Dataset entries
━━━━━━━━━━━━━━━━━━━━
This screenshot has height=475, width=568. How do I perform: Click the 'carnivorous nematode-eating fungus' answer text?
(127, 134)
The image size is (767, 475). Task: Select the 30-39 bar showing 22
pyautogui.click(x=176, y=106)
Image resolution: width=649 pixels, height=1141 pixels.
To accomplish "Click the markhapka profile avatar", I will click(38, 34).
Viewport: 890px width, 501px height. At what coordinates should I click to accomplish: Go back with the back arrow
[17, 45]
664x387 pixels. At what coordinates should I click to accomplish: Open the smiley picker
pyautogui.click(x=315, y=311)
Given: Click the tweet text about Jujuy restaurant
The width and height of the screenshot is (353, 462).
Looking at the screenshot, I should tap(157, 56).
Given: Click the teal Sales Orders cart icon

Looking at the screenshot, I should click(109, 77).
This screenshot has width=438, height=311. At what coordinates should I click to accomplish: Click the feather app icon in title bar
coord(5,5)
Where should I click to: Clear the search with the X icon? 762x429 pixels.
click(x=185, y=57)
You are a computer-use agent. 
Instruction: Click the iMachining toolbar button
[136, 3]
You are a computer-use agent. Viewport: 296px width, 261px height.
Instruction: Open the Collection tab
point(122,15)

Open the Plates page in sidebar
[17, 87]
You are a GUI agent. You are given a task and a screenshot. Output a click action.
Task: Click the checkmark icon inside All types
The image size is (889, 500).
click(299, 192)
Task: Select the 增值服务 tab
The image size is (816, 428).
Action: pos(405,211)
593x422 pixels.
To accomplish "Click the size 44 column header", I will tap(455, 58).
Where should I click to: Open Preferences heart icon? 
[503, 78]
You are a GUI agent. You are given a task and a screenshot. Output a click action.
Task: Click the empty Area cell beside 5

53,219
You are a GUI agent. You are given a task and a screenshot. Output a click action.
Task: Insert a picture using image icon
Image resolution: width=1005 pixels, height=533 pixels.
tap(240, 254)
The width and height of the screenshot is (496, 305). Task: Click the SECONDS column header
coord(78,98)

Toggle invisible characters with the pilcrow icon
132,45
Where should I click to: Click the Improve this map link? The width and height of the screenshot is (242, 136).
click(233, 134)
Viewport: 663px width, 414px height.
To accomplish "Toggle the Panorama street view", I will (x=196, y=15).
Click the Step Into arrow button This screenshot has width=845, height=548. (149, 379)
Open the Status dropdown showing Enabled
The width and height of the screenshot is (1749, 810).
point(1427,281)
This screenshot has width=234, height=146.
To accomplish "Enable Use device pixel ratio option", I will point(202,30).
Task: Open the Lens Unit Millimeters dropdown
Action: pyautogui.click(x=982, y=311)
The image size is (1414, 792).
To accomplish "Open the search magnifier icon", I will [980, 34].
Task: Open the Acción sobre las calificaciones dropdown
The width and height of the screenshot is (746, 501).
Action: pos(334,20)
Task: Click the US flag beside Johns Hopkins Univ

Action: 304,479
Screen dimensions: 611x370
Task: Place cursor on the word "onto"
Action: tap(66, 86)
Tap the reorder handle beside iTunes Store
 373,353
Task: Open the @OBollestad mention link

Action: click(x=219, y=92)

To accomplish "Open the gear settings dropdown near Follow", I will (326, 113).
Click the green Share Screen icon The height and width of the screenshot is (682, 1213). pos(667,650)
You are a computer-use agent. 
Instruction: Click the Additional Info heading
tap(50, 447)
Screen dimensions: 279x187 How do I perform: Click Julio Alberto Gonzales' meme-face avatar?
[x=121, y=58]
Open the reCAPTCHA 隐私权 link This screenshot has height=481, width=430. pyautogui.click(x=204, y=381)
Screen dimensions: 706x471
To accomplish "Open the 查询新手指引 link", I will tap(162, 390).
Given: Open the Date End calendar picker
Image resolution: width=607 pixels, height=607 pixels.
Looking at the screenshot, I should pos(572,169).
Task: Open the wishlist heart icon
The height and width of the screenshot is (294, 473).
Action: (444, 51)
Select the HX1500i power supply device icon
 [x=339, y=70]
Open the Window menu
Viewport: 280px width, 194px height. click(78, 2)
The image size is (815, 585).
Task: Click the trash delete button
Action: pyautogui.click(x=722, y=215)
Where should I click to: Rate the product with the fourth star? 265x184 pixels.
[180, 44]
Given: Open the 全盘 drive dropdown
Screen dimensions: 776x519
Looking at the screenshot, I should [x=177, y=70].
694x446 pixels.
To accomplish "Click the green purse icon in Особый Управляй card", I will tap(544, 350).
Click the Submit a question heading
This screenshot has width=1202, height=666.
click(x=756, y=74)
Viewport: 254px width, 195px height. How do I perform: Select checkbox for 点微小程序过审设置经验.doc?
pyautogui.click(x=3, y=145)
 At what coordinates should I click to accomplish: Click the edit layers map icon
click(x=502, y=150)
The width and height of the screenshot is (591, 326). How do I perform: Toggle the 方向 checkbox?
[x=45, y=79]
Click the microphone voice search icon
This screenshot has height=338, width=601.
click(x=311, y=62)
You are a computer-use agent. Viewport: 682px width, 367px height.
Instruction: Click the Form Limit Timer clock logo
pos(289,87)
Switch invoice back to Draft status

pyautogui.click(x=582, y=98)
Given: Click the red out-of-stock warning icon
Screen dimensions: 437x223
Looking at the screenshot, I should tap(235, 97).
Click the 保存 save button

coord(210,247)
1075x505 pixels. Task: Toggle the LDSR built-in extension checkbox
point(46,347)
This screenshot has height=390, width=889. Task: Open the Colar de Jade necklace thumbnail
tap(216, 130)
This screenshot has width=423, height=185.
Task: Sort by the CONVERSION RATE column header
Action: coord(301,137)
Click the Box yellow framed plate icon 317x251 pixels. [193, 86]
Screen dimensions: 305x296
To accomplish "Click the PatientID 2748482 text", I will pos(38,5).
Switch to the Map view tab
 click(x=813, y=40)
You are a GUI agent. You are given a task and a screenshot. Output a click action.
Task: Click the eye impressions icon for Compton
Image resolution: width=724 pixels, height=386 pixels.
━━━━━━━━━━━━━━━━━━━━
The stretch of entries above that starts with the line containing "Open the Plates page in sidebar" and goes on through the line containing "593x422 pixels." is to be transcribed exactly, and no other line is to be transcribed.

Open the Plates page in sidebar
[17, 87]
You are a GUI agent. You are given a task and a screenshot. Output a click action.
Task: Click the checkmark icon inside All types
The image size is (889, 500).
click(299, 192)
Task: Select the 增值服务 tab
The image size is (816, 428).
Action: pos(405,211)
593x422 pixels.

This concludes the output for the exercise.